Additionally, Yadav teaches the session comprising a temporal sequence of user activities (Yadav, fig. 18:1820, par. [0447], [0448], obtain the unstructured search string user input as a sequence of individual characters or symbols. Where the sequence of individual characters or symbols is interpreted as the temporal sequence of user activities. Where the user input is interpreted as a user activity) including at least one user activity involving a search engine (Yadav, fig. 18:1850, par. [0453], relational search engine) and at least one user activity involving a connections network-based system (Yadav, fig. 19, par. [0477], provide a connection or link to a network via a network interface. Where the provided a connection or link to a network via a network interface is interpreted to involve at least one user activity involving a connections network-based system. Further, par. [0493], “a server that is presenting a user interface (e.g., a webpage) to a user who is located at a remote location via communication messages over an electronic communications network (e.g., a wide area network).  For example, the user interface may include the display region 110 of FIG. 1.”).
As per claim 9, Cheng, and Wang teach all the limitations as discussed in claim 8 above.  
However, it is noted that the combination of the prior arts of Cheng, and Wang do not explicitly teach “wherein the instructions further cause computing, as a reward score of the at least two reward scores, a probability that a re-formulated search of the computer-generated re-formulated searches corresponds to a natural language sentence.”
On the other hand, in the same field of endeavor, Yadav teaches wherein the instructions further cause computing, as a reward score of the at least two reward scores (Yadav, fig. 4:430, 4:440, par. [0064], determining a first and a second scores for candidate database query from the set of candidate database queries. Where the first and a second scores is interpreted as the least two reward scores. Where determining is interpreted as producing. Further, par. [0488], “the scores for both the matches may be sufficiently close to be indistinguishable.” Where the scores is inherent to include a first and second scores. The first and second scores are interpreted as the at least two reward scores and is being used to define multiple candidate tokens (movie_imdb_link, movie_title) for the word "movie"), a probability that a re-formulated search of the computer-generated re-formulated searches corresponds to a natural language sentence (Yadav, fig. 18, par. [0249]-[0252], a user can take a fully resolved database query in terms of recognized tokens, and give possible natural language version of those questions. Where the possible natural language version of a question is interpreted as the probability that the re-formulated search of the computer-generated re-formulated searches corresponds to the natural language sentence).
Therefore, it would have been obvious to one of ordinary skill in the art before the effective filing date of the claimed invention to incorporate the teachings of Yadav that teaches mapping natural language to queries using a query grammar into the combination of Cheng that teaches search engines operate by a user typing or speaking a query, and the search engine returning one or more search results that are determined to be most responsive to the query, and Wang that teaches search engine architecture is designed to handle a full range of user queries, from complex sentence-based queries to simple keyword searches. Additionally, this improve accuracy of converting a natural language string to a valid database query.
The motivation for doing so would be to improve interactions with a digital personal assistant agent using natural language (Yadav par. [0002]).

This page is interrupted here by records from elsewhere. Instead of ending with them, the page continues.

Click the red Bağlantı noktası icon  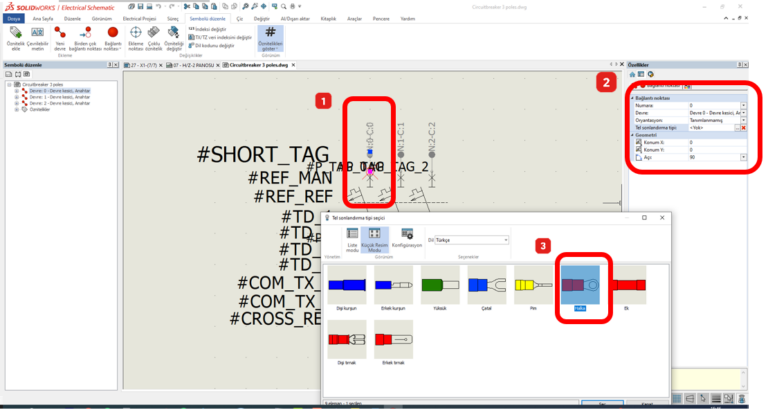pyautogui.click(x=113, y=36)
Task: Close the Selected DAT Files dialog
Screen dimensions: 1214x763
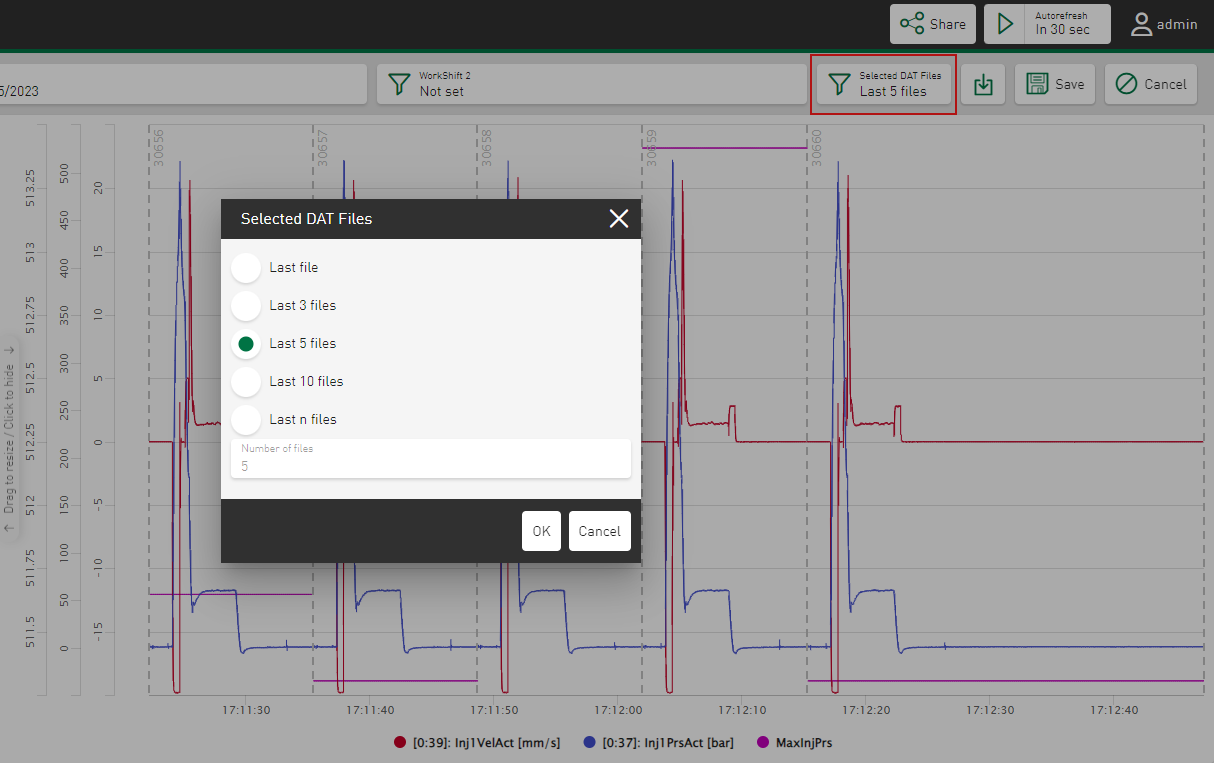Action: pos(619,218)
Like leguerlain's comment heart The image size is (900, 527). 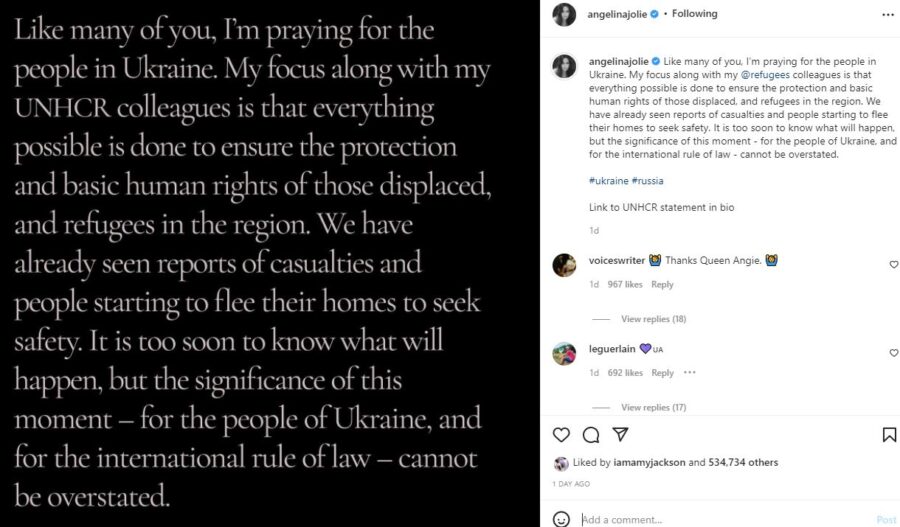[894, 352]
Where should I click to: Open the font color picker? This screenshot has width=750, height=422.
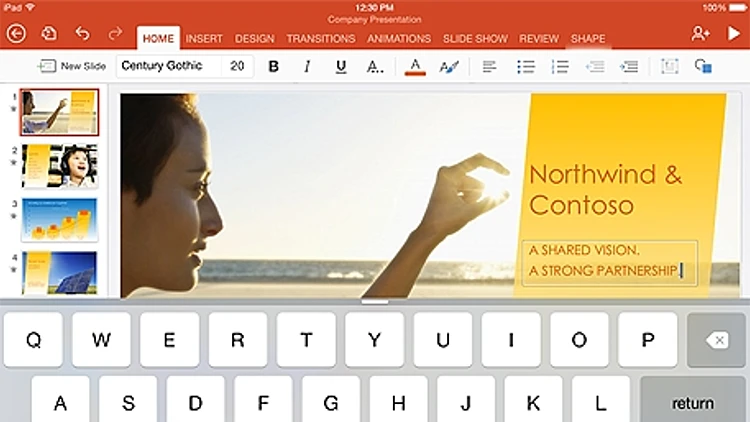[415, 67]
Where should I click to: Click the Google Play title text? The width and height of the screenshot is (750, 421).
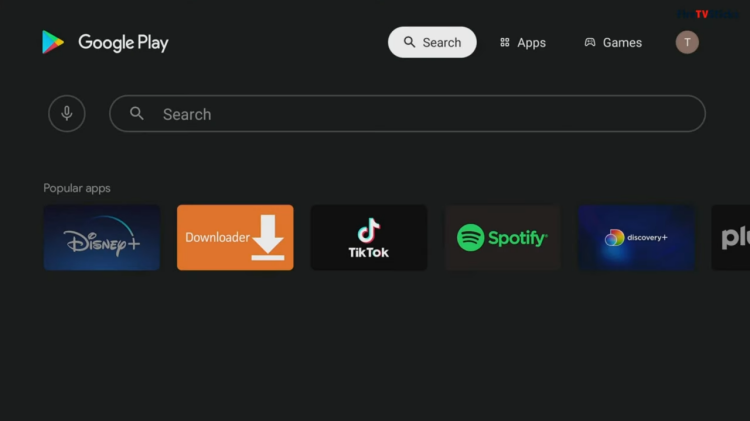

As per claim 10, Cheng, and Wang teach all the limitations as discussed in claim 8 above. 
Additionally, Yadav teaches wherein the instructions further cause computing, as a reward score of the at least two reward scores (Yadav, fig. 4:430, 4:440, par. [0064], determining a first and a second scores for candidate database query from the set of candidate database queries. Where the first and a second scores is interpreted as the least two reward scores. Where determining is interpreted as producing. Further, par. [0488], “the scores for both the matches may be sufficiently close to be indistinguishable.” Where the scores is inherent to include a first and second scores. The first and second scores are interpreted as the at least two reward scores and is being used to define multiple candidate tokens (movie_imdb_link, movie_title) for the word "movie"), 
a measurement of semantic similarity between a re-formulated search of the computer-generated re-formulated searches and the search query data (Yadav, par. [0237]-[0238], “Semantic Match Classifier: In some implementations, a semantic match classifier filters out semantic matches on measures if the following conditions hold: If a larger span of words has an EXACT match on a column name.” Wherein the semantic is inherent to match words similarity. Where the words similar are inherent to be words that has a sematic similarity between semantic match classifier filter herein interpreted as the re-formulated search of the computer-generated re-formulated searches and the search query data. The search query data is taught by Yadav, fig. 1:120, par. [0042], above).

As per claim 11, Cheng, and Wang teach all the limitations as discussed in claim 8 above. 
Additionally, Yadav teaches wherein the instructions further cause computing, as a reward score of the at least two reward scores (Yadav, fig. 4:430, 4:440, par. [0064], determining a first and a second scores for candidate database query from the set of candidate database queries. Where the first and a second scores is interpreted as the least two reward scores. Where determining is interpreted as producing. Further, par. [0488], “the scores for both the matches may be sufficiently close to be indistinguishable.” Where the scores is inherent to include a first and second scores. The first and second scores are interpreted as the at least two reward scores and is being used to define multiple candidate tokens (movie_imdb_link, movie_title) for the word "movie"), 
a measurement of diversity of terms within a re-formulated search of the computer-generated re-formulated searches relative to a length of the re-formulated search (Yadav, par. [0243]-[0248], “Scorer: The scorer uses the following function for scoring individual tokens: Token.wordLength[circumflex over ( )]2*MatchTypeMultiplier[Token.MatchType] *TokenTypeMultiplier[Token.TokenType] *(Token.MatchPenalty)[circumflex over ( )]TextOverlapExponent*(IdFCoverage)[circumflex over ( )]IdfCoverageExponent”)” Where each token has a terms and the length of the word is being calculated to relatively influence the scorer base on the token terms. The tokens are inherent to also be a reformulated search. Wherein the word can be represent the re-formulated search. The terms of each token is inherent to be a measurement of diversity of terms within a re-formulated search of the computer-generated re-formulated searches relative to a length of the re-formulated search. See also par. [0183], [0514]).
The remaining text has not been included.